- [Passage to read]:
Pollen, a powdery substance, which is produced by flowering plants and contains male reproductive cells, is usually carried from plant to plant by insects or birds, but some plants rely on the wind to carry their pollen. Wind pollination is often seen as being primitive and wasteful in costly pollen and yet it is surprisingly common, especially in higher latitudes. Wind is very good at moving pollen a long way; pollen can be blown for hundreds of kilometers, and only birds can get pollen anywhere near as far. The drawback is that wind is obviously unspecific as to where it takes the pollen. It is like trying to get a letter to a friend at the other end of the village by climbing onto the roof and throwing an armful of letters into the air and hoping that one will end up in the friend's garden. For the relatively few dominant tree species that make up temperate forests, where there are many individuals of the same species within pollen range, this is quite a safe gamble. If a number of people in the village were throwing letters off roofs, your friend would be bound to get one. By contrast, in the tropics, where each tree species has few, widely scattered individuals, the chance of wind blowing pollen to another individual is sufficiently slim that animals are a safer bet as transporters of pollen. Even tall trees in the tropics are usually not wind pollinated despite being in windy conditions. In a similar way, trees in temperate forests that are insect pollinated tend to grow as solitary, widely spread individuals.

Since wind-pollinated flowers have no need to attract insects or other animals, they have dispensed with bright petals, nectar, and scent. These are at best a waste and at worst an impediment to the transfer of pollen in the air. The result is insignificant-looking flowers and catkins (dense cylindrical clusters of small, petalless flowers).

Wind pollination does, of course, require a lot of pollen. Birch and hazel trees can produce 5.5 and 4 million grains per catkin, respectively. There are various adaptations to help as much of the pollen go as far as possible. Most deciduous wind-pollinated trees (which shed their leaves every fall) produce their pollen in the spring while the branches are bare of leaves to reduce the surrounding surfaces that "compete" with the stigmas (the part of the flower that receives the pollen) for pollen. Evergreen conifers, which do not shed their leaves, have less to gain from spring flowering, and, indeed, some flower in the autumn or winter.

- [Work request 1]:
In the passage on wind pollination, how many pollen grains per catkin can hazel trees produce?
- [Work request 2]:
Quote the passage on wind pollination from "Since wind-pollinated flowers" up to and including "small, petalless flowers).".
The items after the passage on wind pollination are separate material.

Collected data entries:
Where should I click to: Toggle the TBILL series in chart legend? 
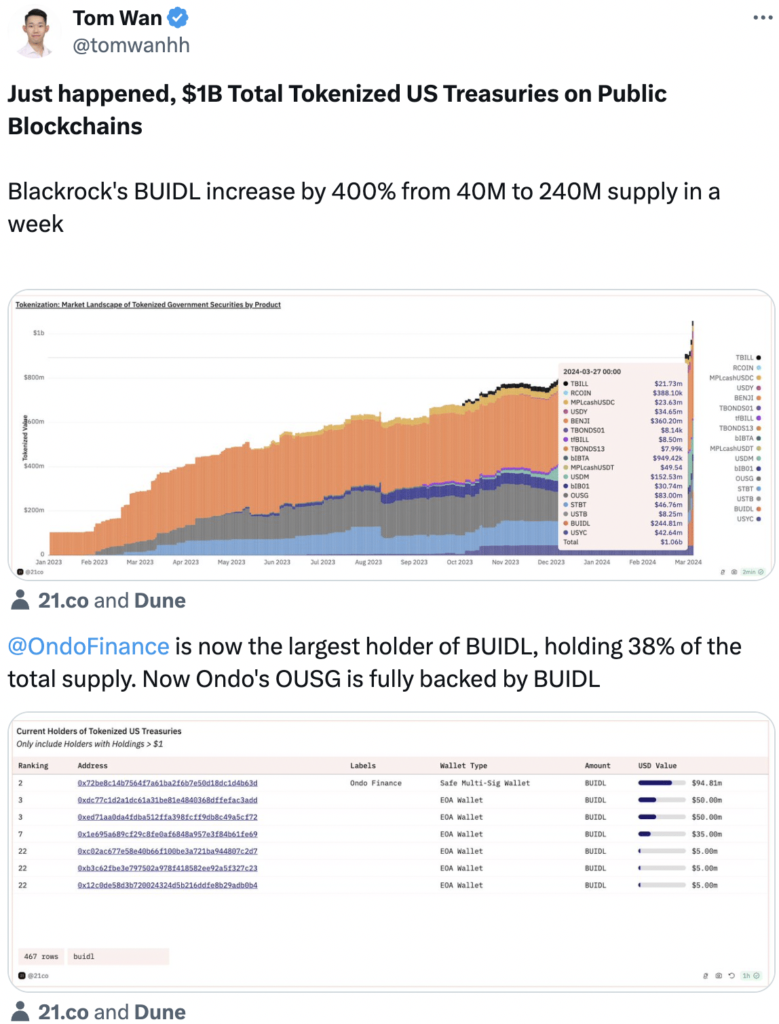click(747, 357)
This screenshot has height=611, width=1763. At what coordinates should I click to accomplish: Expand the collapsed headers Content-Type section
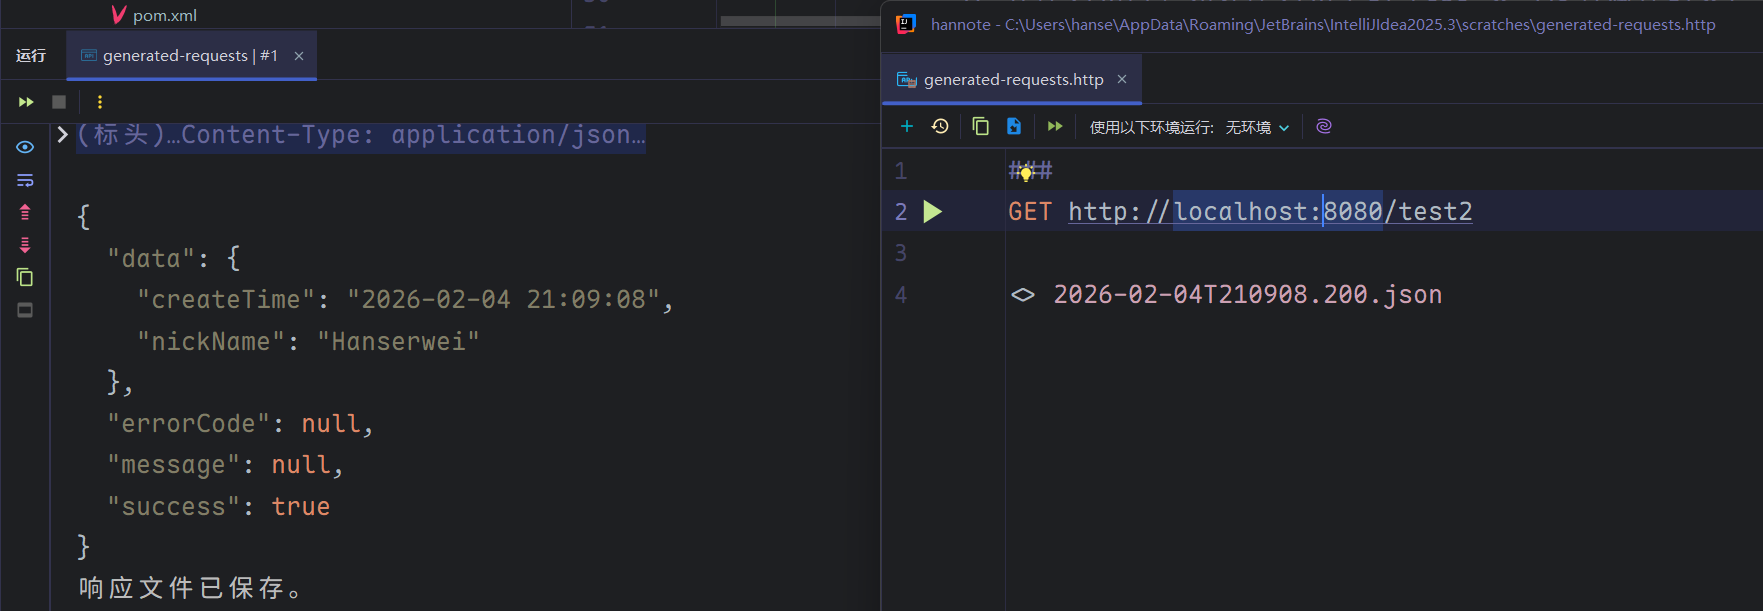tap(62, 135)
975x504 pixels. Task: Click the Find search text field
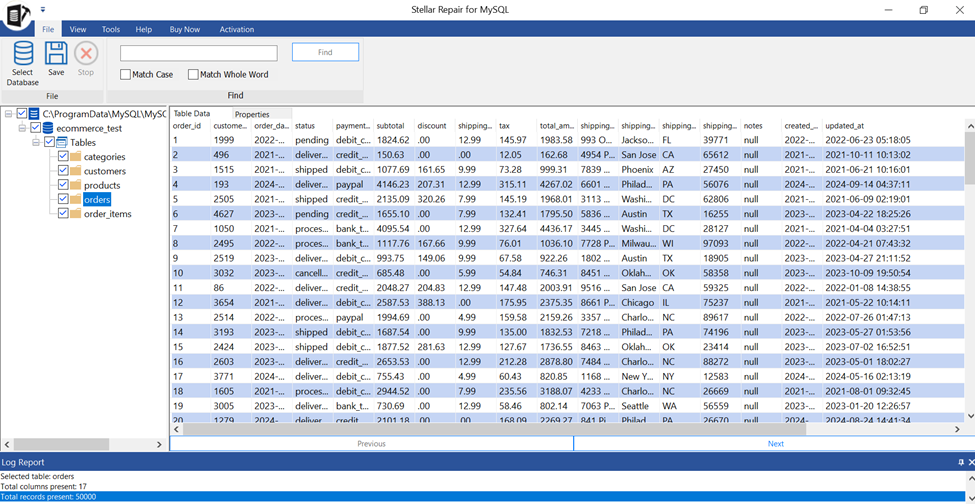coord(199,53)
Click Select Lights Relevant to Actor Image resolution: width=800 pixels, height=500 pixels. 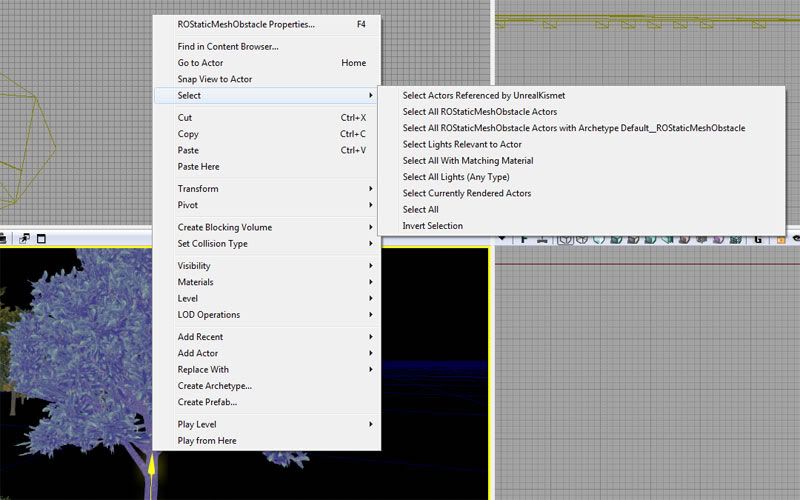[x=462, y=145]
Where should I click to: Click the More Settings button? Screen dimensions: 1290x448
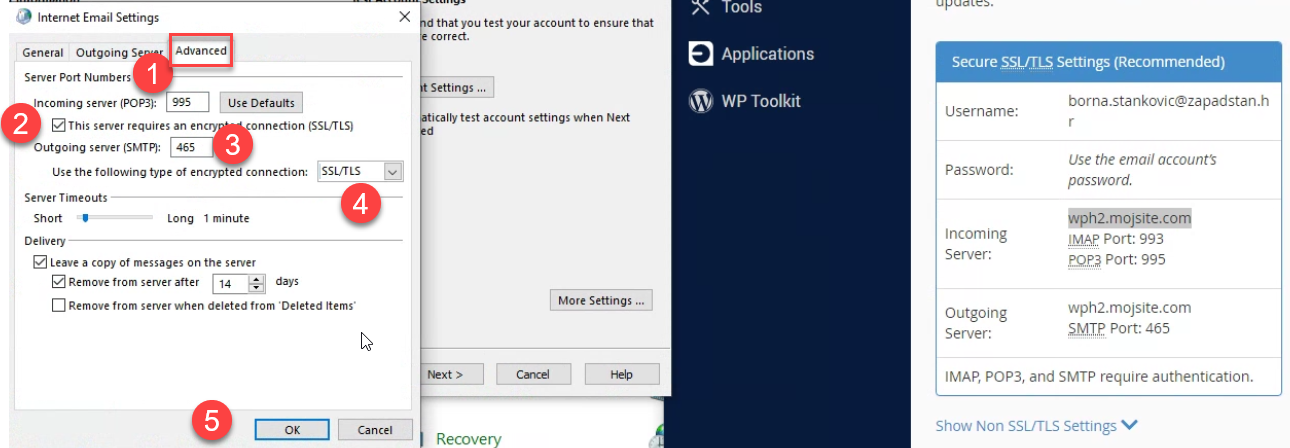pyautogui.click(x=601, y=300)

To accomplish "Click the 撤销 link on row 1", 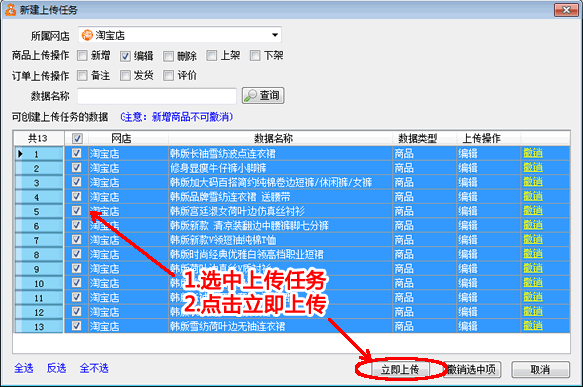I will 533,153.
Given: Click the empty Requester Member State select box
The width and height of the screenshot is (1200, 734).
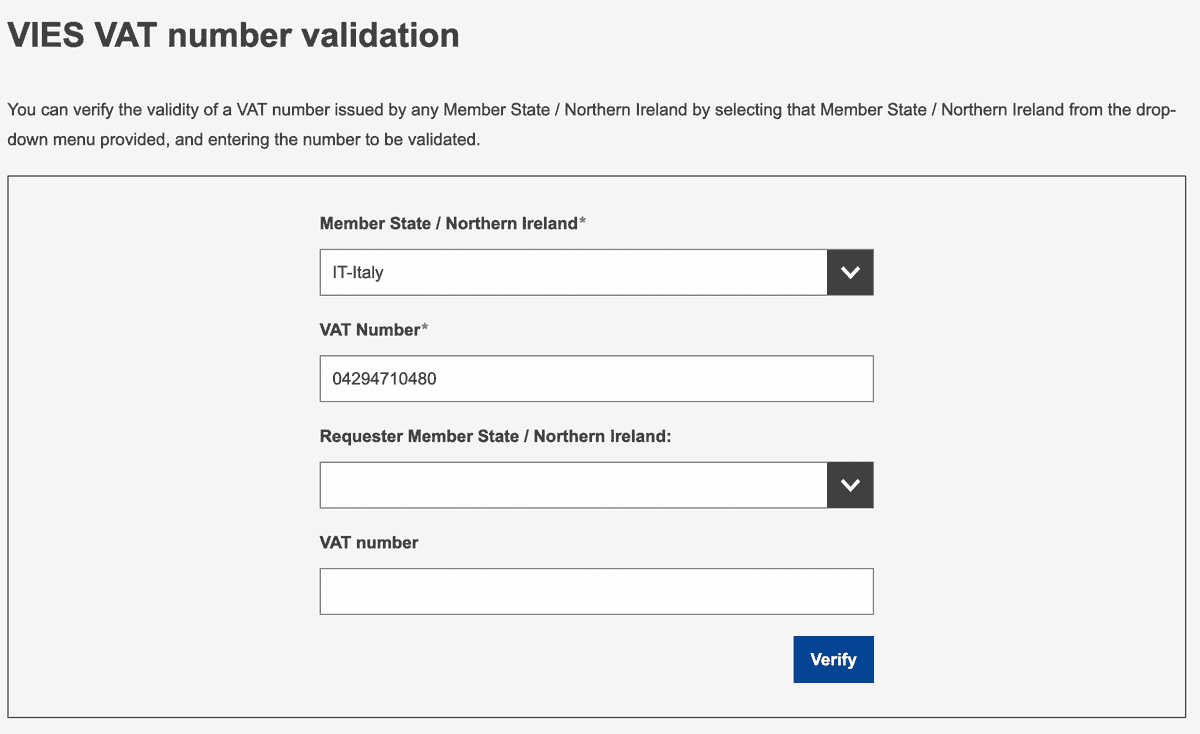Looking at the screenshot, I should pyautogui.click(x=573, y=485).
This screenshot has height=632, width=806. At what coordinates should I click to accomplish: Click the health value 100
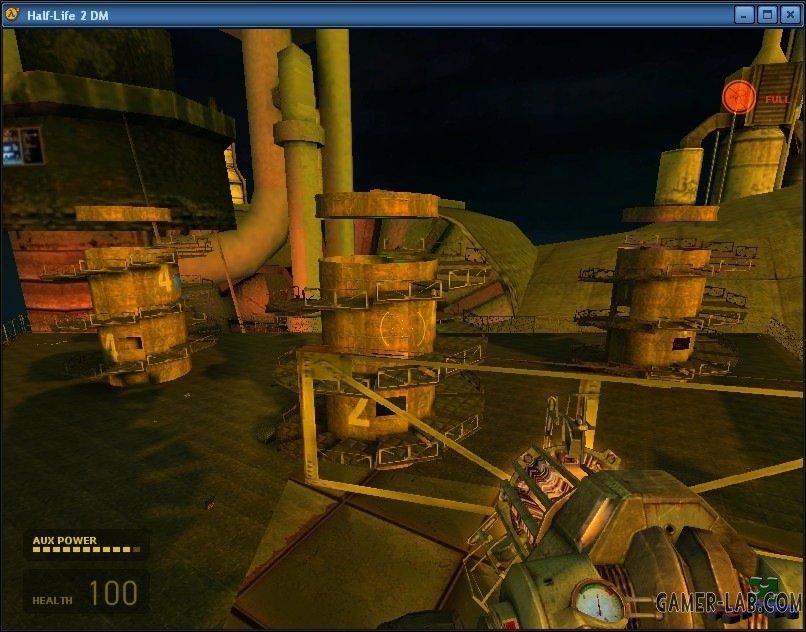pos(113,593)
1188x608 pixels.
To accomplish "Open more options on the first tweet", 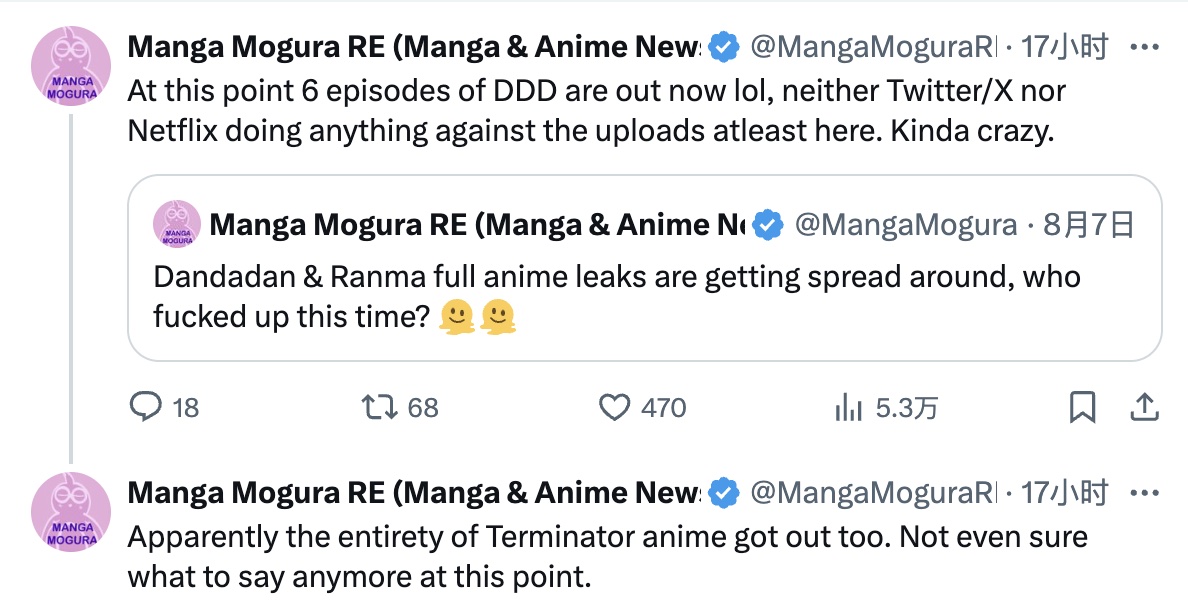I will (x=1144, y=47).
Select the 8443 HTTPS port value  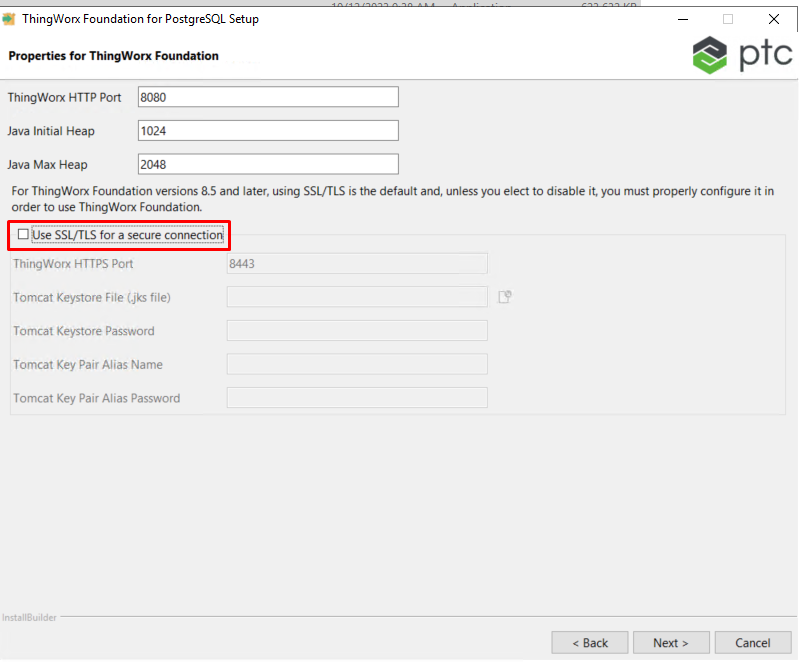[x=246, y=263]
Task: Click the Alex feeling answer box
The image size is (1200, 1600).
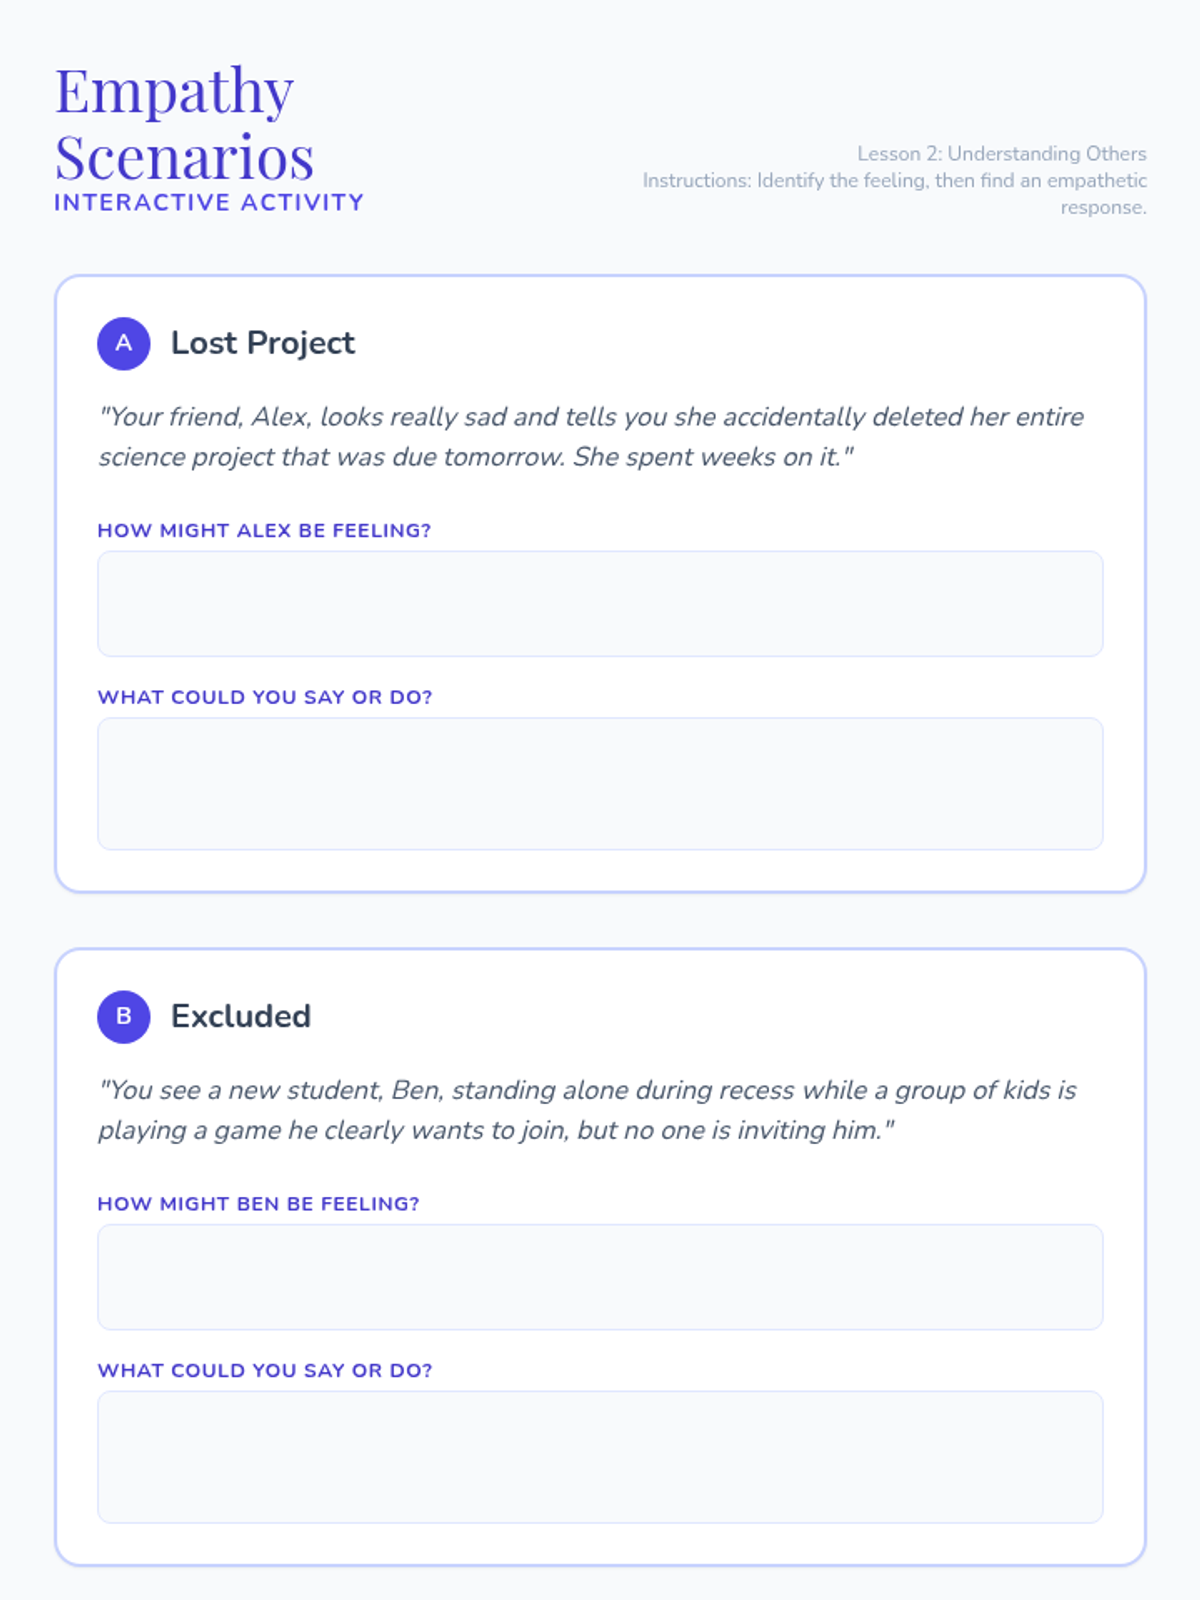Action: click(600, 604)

- [Response box 1]:
4 million grains per catkin.

- [Response box 2]:
Since wind-pollinated flowers have no need to attract insects or other animals, they have dispensed with bright petals, nectar, and scent. These are at best a waste and at worst an impediment to the transfer of pollen in the air. The result is insignificant-looking flowers and catkins (dense cylindrical clusters of small, petalless flowers).